(Stored entries)
** begin **

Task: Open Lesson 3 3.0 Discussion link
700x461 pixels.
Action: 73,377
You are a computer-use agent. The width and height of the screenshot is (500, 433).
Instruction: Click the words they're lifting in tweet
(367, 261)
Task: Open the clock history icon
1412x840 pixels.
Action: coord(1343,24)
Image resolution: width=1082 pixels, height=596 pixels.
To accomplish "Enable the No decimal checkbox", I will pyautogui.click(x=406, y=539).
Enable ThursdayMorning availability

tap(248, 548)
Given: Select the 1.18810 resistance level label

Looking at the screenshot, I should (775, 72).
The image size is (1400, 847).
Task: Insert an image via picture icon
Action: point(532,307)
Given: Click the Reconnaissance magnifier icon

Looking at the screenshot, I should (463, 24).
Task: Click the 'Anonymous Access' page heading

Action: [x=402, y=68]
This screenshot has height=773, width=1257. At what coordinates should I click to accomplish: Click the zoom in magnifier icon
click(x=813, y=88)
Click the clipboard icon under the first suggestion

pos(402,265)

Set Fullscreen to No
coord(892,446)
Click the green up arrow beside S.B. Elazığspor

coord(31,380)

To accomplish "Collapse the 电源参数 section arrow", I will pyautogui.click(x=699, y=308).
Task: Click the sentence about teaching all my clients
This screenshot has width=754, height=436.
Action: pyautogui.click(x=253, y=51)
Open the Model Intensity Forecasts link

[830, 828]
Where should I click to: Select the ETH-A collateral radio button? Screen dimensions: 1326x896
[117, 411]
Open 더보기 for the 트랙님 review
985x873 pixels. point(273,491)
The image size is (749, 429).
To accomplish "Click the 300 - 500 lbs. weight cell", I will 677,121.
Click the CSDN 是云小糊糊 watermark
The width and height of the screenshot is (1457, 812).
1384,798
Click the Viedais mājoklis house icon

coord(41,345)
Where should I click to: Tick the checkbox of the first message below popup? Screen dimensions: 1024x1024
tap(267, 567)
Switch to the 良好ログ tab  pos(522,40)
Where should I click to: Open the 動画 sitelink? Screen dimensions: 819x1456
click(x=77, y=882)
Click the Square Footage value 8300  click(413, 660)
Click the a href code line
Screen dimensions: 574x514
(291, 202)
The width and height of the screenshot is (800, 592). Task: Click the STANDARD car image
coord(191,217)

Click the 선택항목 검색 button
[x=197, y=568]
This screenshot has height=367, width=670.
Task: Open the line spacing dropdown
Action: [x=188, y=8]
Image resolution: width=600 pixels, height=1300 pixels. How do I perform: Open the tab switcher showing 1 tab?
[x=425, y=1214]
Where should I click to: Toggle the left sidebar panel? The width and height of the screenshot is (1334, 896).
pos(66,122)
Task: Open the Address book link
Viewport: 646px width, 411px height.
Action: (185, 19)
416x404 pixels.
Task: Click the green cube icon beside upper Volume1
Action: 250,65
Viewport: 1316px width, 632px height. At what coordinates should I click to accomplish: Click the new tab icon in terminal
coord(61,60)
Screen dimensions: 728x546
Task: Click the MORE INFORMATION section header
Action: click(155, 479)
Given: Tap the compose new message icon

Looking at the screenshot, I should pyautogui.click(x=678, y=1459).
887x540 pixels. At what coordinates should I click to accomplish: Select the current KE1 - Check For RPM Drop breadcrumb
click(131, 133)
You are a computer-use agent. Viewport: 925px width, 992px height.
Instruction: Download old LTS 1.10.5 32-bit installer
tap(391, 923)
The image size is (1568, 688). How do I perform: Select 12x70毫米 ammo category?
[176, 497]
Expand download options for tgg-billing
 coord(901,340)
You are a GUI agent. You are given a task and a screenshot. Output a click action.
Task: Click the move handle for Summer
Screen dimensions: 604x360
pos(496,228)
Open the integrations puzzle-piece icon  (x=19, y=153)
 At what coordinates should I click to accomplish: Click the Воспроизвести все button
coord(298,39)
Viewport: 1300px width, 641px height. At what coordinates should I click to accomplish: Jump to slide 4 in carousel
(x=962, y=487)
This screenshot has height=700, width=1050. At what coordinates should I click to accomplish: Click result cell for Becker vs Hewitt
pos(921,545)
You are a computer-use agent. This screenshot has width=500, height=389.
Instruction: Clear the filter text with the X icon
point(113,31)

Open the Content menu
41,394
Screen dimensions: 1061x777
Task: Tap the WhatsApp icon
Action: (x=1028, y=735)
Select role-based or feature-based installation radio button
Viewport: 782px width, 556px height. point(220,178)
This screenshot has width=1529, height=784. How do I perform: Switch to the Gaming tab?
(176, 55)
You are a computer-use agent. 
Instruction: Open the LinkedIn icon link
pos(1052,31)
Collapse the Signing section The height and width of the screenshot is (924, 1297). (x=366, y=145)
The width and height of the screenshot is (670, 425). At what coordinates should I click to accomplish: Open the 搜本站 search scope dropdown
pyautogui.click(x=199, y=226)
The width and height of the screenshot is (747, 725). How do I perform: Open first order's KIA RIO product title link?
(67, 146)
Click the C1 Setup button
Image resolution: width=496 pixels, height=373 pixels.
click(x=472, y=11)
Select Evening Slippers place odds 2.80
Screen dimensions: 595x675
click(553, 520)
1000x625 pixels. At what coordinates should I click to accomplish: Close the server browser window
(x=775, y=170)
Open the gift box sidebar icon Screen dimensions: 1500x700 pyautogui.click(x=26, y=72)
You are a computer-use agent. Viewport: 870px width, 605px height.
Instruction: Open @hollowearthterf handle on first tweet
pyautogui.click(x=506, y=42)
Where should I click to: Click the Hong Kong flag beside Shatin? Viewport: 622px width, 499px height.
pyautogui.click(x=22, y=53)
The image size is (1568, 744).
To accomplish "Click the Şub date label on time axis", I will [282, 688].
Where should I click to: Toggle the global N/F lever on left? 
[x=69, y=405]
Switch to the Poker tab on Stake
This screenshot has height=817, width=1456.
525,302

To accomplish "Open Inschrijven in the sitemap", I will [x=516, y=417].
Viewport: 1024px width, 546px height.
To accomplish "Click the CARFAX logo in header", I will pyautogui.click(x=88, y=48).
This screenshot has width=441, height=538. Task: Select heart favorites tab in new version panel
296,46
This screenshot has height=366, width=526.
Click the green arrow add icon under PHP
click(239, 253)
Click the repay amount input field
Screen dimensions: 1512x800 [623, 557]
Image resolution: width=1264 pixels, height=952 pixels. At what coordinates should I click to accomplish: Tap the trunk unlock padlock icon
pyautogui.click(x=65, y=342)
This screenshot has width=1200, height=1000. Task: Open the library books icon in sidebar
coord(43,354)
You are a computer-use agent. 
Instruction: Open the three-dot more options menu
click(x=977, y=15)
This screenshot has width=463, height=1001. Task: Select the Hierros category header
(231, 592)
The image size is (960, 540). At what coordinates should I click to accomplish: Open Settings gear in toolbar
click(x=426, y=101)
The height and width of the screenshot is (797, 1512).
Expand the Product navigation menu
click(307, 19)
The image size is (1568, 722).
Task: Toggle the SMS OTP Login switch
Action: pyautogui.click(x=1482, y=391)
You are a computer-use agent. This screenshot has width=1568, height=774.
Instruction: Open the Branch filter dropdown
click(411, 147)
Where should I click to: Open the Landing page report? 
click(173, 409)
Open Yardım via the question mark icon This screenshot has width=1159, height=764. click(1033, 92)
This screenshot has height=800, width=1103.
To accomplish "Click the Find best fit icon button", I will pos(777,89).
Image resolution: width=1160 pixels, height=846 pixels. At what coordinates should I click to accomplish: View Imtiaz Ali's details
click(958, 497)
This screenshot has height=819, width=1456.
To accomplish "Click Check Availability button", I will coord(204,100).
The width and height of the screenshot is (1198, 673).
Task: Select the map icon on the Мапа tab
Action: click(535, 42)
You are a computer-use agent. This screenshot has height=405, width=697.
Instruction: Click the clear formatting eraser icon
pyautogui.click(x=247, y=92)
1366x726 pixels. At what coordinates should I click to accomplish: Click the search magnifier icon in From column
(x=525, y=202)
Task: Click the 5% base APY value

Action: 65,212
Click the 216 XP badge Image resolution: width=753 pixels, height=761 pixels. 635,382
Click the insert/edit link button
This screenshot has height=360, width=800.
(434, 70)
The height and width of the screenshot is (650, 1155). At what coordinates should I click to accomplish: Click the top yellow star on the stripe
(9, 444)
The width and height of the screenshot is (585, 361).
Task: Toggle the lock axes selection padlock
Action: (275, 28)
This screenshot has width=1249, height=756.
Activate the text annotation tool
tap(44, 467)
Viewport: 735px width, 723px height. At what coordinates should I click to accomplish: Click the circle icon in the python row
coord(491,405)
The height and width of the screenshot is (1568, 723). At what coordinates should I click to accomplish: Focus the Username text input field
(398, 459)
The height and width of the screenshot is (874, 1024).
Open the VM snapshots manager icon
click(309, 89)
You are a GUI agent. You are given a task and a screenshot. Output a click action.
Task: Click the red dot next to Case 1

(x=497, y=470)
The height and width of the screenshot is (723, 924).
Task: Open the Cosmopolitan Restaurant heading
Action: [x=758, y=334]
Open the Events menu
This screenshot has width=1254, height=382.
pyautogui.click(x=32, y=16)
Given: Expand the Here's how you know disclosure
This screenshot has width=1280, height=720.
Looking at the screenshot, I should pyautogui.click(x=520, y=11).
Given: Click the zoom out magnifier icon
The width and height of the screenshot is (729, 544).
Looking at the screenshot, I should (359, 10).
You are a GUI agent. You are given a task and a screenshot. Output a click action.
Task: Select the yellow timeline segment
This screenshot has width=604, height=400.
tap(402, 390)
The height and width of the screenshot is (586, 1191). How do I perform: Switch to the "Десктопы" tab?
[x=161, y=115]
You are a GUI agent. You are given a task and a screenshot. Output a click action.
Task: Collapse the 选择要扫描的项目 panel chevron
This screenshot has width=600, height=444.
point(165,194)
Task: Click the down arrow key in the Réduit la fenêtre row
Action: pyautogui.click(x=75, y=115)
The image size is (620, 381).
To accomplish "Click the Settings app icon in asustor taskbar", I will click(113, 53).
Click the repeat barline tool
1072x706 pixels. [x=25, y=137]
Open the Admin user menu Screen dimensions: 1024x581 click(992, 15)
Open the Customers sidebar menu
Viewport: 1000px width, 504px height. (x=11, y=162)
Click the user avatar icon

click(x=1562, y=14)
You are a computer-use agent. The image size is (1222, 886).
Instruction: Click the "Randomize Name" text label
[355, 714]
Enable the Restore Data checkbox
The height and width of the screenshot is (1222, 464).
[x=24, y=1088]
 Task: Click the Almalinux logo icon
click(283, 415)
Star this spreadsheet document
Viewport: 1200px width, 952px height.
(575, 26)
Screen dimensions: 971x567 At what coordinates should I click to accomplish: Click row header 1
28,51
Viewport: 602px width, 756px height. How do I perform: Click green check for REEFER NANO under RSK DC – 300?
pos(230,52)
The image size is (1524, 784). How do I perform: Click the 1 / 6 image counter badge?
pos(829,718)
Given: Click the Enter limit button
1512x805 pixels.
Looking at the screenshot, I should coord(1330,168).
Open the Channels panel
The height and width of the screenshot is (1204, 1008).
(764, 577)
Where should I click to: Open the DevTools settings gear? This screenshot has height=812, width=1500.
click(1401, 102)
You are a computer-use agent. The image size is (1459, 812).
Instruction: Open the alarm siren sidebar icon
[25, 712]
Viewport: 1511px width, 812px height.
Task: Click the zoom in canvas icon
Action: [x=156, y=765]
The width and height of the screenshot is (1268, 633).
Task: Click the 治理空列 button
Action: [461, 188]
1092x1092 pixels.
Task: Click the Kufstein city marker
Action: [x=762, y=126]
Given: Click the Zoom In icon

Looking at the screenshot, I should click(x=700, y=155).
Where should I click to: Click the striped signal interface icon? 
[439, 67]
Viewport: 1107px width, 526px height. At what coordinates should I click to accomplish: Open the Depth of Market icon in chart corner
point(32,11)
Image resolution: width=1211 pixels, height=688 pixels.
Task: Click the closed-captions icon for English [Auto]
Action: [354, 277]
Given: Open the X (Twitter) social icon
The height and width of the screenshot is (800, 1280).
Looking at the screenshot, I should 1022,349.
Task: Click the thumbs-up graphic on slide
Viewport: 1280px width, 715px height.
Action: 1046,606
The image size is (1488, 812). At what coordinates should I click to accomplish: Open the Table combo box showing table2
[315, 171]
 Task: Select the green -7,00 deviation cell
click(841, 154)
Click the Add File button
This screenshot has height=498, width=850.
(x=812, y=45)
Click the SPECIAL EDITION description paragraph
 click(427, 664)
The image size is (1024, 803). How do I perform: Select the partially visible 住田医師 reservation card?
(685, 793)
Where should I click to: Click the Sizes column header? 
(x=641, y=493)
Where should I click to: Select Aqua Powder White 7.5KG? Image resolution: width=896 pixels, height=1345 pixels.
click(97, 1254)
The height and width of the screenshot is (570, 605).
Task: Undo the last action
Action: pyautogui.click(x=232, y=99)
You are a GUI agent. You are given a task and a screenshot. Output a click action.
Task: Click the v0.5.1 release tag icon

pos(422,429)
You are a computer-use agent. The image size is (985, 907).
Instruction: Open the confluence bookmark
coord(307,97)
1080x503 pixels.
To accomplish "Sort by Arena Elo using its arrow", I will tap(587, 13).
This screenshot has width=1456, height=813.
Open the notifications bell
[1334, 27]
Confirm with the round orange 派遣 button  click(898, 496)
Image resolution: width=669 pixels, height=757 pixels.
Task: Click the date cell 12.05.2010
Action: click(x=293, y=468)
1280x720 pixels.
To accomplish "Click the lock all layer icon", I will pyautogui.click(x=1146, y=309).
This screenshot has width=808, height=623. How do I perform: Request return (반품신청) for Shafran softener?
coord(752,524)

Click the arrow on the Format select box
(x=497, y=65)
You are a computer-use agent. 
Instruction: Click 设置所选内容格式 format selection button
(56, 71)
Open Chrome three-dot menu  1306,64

** end **

Copy out the stored entries above word for word, from the line containing "Where should I click to: Click the Sizes" through the line containing "pos(422,429)".

Where should I click to: Click the Sizes column header? 
(x=641, y=493)
Where should I click to: Select Aqua Powder White 7.5KG? Image resolution: width=896 pixels, height=1345 pixels.
click(97, 1254)
The height and width of the screenshot is (570, 605).
Task: Undo the last action
Action: pyautogui.click(x=232, y=99)
You are a GUI agent. You are given a task and a screenshot. Output a click action.
Task: Click the v0.5.1 release tag icon

pos(422,429)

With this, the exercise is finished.